Я пробовал counts2_pivot_df = counts2_pivot_df.replace(0, ""), но это полностью предотвращает отображение столбцов «гифы» и «зрелые гифы».
{'resting': {('a', '4h'): 99.02, ('b', '4h'): 2.57, ('c', '4h'): 2.19},
'swollen': {('a', '4h'): 0.76, ('b', '4h'): 30.19, ('c', '4h'): 25.57},
'germling': {('a', '4h'): 0.22, ('b', '4h'): 65.41, ('c', '4h'): 70.67},
'hyphae': {('a', '4h'): '', ('b', '4h'): 1.72, ('c', '4h'): 1.47},
'mature hyphae': {('a', '4h'): '', ('b', '4h'): 0.11, ('c', '4h'): 0.1}}
Есть ли способ решить эту проблему? Я прочитал и попробовал много сообщений, но не смог найти решения.
Обновлено:
Это код, который я использую для создания графиков:
fig, ax = plt.subplots()
# Colors for each class,
color_mapping = {
'resting': 'yellow',
'swollen': 'blue',
'germling': 'red',
'hyphae': 'cyan',
'mature hyphae': 'green',
}
# Colors for each class using the mapping
colors = [color_mapping[class_name] for class_name in class_order] # Ensure colors follow the same order
# Plotting the stacked bars
counts2_pivot_df.plot(kind='bar', stacked=True, color=colors, ax=ax)

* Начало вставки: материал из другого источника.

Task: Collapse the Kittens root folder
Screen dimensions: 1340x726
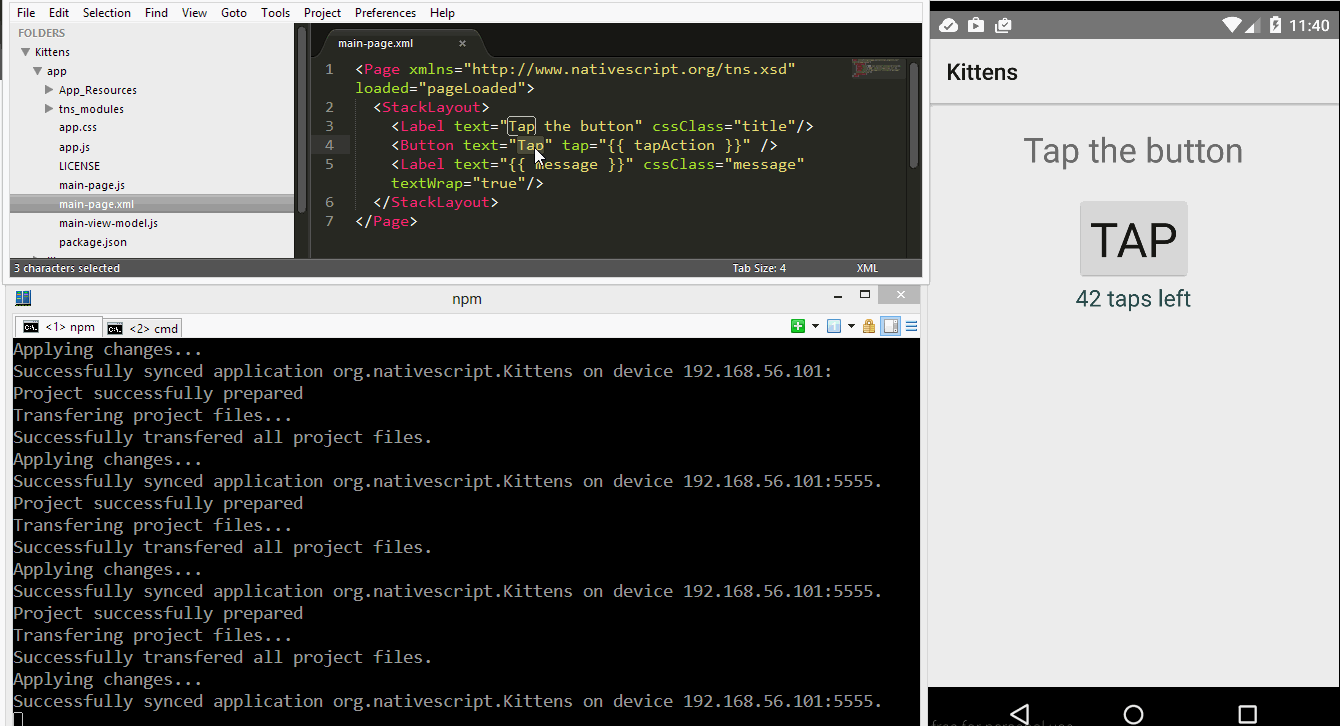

# Set x-tick labels correctly based on the pivot index
ax.set_xticks(range(len(counts2_pivot_df.index)))
ax.set_xticklabels([f'{i[0]} & {i[1]}' for i in counts2_pivot_df.index], rotation=0)
ax.set_xlabel('Storage Condition and Time after Inoculation')

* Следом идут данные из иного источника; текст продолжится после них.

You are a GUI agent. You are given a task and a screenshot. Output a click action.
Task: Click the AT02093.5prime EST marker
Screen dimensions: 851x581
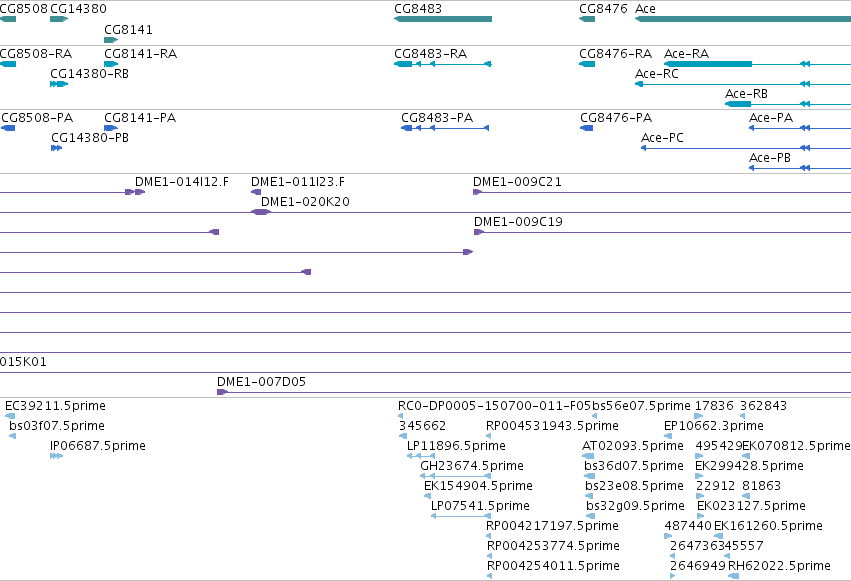click(588, 456)
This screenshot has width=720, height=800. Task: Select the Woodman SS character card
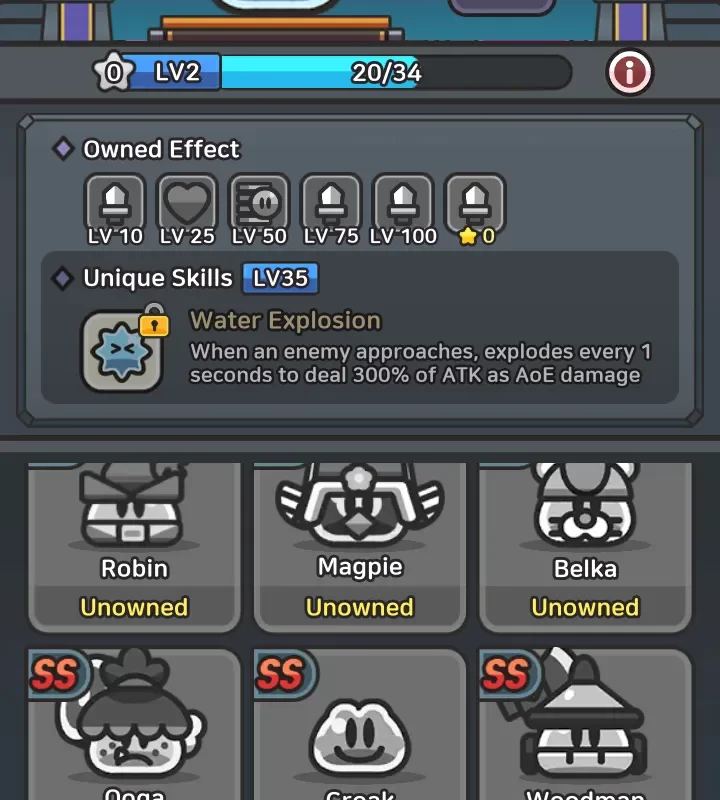585,724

ax.set_ylabel('Percentage (%)')
plt.xticks(rotation=360)
plt.legend(title='Predicted Class')
ax.legend(loc='center left', bbox_to_anchor=(1, 0.5))
# Annotating percentages
for n, bar_group in enumerate(ax.containers):
for bar in bar_group:
height = bar.get_height()
text_x = bar.get_x() + bar.get_width() / 2
text_y = bar.get_y() + height / 2
ha = 'center' if height > 5 else 'left'
va = 'center'
text_x_adjusted = text_x if height > 5 else bar.get_x() + bar.get_width()

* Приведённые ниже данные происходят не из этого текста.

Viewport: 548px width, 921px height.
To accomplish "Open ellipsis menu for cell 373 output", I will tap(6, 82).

ax.annotate(f'{height:.2f}%', xy=(text_x_adjusted, text_y), ha=ha, va=va, color='black', fontsize=8, fontweight='bold')
plt.show()
Спасибо за ваш ответ. К сожалению, это не сработало. Он по-прежнему показывает 0,00% в первом столбце с накоплением (a и 4h).
В соответствии с просьбой обновите свой минимально воспроизводимый пример, добавив код для создания графиков.
Спасибо! Я совершенно упустил, что не включил код сюжета!






Поскольку вы рисуете метки вручную, проще всего добавить continue в цикл, когда высота равна нулю:
for bar in bar_group:
height = bar.get_height()
if height == 0:
continue
text_x = bar.get_x() + bar.get_width() / 2
text_y = bar.get_y() + height / 2
ha = 'center' if height > 5 else 'left'
va = 'center'
text_x_adjusted = text_x if height > 5 else bar.get_x() + bar.get_width()
ax.annotate(f'{height:.2f}%', xy=(text_x_adjusted, text_y), ha=ha, va=va, color='black', fontsize=8, fontweight='bold')
Выход:
Спасибо! Действительно здорово! Могу ли я попросить вас изучить и понять: существовало ли альтернативное решение, кроме нанесения меток вручную?
QA с очень подробным ответом здесь.
Просто замените на NaN:
counts2_pivot_df.replace(0, float('nan')). Какую именно команду вы использовали для печати меток?